>> Begin

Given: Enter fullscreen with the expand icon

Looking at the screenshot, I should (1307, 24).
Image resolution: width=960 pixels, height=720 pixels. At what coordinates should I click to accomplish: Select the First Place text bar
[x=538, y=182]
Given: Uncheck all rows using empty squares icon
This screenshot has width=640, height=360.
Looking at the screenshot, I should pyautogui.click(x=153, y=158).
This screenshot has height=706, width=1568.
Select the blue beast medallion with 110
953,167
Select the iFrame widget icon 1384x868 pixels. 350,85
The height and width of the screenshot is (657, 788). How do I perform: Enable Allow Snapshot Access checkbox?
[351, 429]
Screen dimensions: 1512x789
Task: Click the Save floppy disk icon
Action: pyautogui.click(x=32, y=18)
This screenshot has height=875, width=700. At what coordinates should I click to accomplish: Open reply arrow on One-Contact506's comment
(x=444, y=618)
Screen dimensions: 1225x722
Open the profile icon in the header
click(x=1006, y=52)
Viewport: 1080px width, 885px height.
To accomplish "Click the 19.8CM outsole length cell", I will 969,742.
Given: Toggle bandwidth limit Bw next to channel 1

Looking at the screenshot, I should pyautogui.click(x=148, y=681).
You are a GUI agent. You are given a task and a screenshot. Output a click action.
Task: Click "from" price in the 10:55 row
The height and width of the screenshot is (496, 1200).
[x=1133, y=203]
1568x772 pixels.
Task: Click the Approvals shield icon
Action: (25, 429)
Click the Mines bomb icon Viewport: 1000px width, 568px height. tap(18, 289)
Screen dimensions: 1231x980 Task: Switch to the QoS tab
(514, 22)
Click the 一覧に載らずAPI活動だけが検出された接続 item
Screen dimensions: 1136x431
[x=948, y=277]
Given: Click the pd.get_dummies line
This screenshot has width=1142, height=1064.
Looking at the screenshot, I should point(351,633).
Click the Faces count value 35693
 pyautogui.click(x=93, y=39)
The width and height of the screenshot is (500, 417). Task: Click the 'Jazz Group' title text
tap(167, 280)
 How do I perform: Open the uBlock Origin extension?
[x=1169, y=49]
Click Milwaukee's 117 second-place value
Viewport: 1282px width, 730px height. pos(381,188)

>> End

## PROBLEM TO SOLVE
Write out everything in the records above from the line containing "Given: Uncheck all" down to the line containing "Select the iFrame", both included, as a numbered list with any blank lines dropped.

## WRITTEN REPLY
1. Given: Uncheck all rows using empty squares icon
2. This screenshot has width=640, height=360.
3. Looking at the screenshot, I should pyautogui.click(x=153, y=158).
4. This screenshot has height=706, width=1568.
5. Select the blue beast medallion with 110
6. 953,167
7. Select the iFrame widget icon 1384x868 pixels. 350,85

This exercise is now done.